### Task directions
Look through the material below. Copy each line that contains the string "with".

### Dataset entries
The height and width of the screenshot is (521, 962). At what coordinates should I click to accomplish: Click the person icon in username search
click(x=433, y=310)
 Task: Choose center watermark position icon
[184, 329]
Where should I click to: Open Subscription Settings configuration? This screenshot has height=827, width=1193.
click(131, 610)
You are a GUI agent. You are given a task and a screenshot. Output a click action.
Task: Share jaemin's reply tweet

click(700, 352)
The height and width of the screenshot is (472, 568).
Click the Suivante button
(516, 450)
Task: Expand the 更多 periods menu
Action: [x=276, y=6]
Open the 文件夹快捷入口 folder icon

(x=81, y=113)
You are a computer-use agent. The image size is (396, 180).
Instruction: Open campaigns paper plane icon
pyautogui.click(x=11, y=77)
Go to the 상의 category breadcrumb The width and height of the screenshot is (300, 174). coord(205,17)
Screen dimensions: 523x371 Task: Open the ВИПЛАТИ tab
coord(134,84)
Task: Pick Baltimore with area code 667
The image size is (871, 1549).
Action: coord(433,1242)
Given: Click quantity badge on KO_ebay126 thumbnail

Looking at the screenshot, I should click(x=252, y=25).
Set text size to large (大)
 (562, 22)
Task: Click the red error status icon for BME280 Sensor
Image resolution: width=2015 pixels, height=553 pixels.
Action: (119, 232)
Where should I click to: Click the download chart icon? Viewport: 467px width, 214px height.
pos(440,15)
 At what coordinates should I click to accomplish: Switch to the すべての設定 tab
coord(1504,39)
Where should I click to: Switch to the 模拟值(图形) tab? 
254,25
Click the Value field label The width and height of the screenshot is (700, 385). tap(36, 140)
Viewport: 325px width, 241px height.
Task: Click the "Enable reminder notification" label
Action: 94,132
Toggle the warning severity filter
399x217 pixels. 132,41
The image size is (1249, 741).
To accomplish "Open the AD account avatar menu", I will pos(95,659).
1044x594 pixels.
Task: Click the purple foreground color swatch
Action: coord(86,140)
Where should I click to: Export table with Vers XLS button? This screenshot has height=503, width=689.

### Result of the exercise
Task: Pick Baltimore with area code 667
Where should I click to: Export table with Vers XLS button? This screenshot has height=503, width=689.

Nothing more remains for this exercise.